‘I’m not the sort of person who enjoys destroying smiles.’

Our excellent crime writing community have been busy, and August sees a gang of great releases that will boss themselves onto your bookshelves and, hopefully, the bestseller lists!


Cover Your Tracks by Claire Askew
Published by Hodder & Stoughton

Claire Askew brings us the third instalment in her awardwinning DI Helen Birch series. We pick up with Helen preoccupied by her brother’s troubles. But then a case comes her way that she can’t shake. Robertson Bennet returns to Edinburgh after a 25-year absence in search of his parents and his inheritance. But both have disappeared.

No one can ever really know the secrets kept between husband and wife. But as Birch slowly begins to unravel the truth, terrible crimes start to rise to the surface.

Beautifully written and ingeniously plotted, Cover Your Tracks confirms Claire Askew as a major new talent in crime fiction.
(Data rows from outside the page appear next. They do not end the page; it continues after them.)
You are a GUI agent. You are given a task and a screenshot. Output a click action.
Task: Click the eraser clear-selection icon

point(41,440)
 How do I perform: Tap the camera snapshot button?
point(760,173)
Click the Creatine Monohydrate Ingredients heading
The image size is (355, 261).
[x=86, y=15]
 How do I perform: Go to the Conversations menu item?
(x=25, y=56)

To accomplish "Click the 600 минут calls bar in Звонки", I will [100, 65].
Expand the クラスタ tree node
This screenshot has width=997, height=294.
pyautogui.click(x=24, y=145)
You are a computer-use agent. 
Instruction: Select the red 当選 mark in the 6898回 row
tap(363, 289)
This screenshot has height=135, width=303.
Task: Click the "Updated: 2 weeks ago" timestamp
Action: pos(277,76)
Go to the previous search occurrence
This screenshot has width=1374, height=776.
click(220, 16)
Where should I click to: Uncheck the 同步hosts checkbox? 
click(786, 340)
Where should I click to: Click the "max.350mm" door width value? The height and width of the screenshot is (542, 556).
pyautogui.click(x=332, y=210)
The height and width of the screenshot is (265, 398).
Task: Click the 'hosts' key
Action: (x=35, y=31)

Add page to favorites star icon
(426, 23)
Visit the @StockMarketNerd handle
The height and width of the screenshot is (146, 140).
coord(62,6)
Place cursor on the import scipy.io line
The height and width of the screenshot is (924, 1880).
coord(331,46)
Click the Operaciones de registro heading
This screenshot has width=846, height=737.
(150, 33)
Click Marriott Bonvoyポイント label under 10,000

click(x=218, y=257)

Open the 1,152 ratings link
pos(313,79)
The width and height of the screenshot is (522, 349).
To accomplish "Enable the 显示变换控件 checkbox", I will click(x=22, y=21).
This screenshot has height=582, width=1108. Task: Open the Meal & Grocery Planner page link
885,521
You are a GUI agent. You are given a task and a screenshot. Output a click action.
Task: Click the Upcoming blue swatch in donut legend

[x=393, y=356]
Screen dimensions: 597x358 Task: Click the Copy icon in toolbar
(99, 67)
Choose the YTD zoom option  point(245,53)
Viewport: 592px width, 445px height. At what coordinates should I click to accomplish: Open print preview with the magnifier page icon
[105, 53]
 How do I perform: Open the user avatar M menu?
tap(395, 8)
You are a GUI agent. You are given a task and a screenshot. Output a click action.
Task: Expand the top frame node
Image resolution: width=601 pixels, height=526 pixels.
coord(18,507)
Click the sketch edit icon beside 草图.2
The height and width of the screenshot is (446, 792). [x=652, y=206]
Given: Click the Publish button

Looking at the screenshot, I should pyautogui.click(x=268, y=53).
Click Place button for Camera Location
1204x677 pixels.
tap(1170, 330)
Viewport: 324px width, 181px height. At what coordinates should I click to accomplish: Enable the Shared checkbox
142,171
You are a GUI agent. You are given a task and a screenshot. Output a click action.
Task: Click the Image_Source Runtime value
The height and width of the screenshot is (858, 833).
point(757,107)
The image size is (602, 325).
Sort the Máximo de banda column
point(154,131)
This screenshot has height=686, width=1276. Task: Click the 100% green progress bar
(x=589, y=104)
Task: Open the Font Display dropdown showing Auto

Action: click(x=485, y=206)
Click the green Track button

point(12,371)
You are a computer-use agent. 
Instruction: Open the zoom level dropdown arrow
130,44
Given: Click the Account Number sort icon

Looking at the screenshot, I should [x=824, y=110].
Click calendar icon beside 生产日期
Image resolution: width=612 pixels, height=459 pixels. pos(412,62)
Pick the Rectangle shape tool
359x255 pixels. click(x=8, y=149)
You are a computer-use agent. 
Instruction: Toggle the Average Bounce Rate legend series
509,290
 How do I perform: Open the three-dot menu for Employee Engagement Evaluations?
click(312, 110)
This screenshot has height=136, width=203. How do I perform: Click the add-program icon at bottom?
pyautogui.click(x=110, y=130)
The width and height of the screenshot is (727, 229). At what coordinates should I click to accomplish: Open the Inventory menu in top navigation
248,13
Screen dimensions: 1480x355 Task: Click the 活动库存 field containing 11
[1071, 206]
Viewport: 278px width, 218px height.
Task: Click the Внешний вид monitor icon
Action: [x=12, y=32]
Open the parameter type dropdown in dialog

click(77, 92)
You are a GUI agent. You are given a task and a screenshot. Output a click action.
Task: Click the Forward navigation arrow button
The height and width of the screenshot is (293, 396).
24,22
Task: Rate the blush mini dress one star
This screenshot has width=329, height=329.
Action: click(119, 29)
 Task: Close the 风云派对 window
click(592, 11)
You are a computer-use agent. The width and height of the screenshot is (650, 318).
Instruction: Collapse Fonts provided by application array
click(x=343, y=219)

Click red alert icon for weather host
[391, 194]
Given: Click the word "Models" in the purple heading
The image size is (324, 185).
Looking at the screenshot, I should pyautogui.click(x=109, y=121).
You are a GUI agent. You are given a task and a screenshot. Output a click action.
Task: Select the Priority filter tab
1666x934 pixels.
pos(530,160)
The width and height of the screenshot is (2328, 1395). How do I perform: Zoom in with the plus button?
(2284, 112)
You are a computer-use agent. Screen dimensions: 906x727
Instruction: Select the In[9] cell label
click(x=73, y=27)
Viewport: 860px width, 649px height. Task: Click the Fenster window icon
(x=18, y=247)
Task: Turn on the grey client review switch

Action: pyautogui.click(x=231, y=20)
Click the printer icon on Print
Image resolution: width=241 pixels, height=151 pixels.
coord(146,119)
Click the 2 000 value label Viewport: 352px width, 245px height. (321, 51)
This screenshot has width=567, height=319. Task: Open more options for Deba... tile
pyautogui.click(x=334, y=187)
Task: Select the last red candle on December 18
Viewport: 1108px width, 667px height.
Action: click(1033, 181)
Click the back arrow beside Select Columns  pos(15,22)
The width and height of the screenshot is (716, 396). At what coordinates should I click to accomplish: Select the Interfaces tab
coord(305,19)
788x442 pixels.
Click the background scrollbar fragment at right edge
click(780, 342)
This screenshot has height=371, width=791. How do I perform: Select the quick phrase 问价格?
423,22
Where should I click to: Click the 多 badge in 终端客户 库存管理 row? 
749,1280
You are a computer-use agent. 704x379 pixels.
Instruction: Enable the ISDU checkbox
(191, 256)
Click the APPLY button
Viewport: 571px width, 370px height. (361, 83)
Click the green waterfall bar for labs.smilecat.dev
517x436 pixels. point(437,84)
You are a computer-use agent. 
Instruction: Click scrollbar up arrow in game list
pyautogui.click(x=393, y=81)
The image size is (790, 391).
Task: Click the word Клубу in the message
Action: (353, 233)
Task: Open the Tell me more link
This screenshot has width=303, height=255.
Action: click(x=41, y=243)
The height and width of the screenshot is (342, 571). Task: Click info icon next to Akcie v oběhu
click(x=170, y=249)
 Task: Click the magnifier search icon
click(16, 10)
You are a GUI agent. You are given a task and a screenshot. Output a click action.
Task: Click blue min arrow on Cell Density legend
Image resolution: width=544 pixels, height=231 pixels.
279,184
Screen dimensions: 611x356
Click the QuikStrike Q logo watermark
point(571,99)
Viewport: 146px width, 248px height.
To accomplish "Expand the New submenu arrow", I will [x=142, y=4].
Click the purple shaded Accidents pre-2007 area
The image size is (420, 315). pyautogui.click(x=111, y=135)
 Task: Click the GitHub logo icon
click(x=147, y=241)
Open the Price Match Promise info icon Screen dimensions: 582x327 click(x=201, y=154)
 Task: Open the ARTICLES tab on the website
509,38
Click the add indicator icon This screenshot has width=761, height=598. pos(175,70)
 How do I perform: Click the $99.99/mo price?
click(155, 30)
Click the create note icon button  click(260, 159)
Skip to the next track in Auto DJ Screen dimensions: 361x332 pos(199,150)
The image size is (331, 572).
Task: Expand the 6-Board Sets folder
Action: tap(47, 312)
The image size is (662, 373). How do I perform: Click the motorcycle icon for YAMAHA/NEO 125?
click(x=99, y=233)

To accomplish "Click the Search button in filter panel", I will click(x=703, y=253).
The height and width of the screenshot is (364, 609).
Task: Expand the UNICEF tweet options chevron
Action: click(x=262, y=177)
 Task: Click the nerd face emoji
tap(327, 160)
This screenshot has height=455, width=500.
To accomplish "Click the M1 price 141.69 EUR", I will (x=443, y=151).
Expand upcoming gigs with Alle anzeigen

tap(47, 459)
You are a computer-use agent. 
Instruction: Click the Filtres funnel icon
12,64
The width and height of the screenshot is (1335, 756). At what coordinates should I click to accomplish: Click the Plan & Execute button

The Innocent Dead by Lin Anderson
Published by Macmillan

We cannot get enough of Lin Anderson’s Rhona MacLeod series, and the latest installment will have readers on the edge of their seats, as usual.  Rhona MacLeod who must solve the case of a young girl who went missing forty-five years ago.Mary McIntyre’s disappearance tore the local community apart, inflicting wounds that still prove raw for those who knew her.So when the present-day discovery of a child’s remains are found in a peat bog south of Glasgow, it seems the decades-old mystery may finally be solved. Not only that but memories long-buried by the young girl’s best friend are returning, memories that begin to reveal her role in her friend’s disappearance and perhaps even the identity of the killer . . .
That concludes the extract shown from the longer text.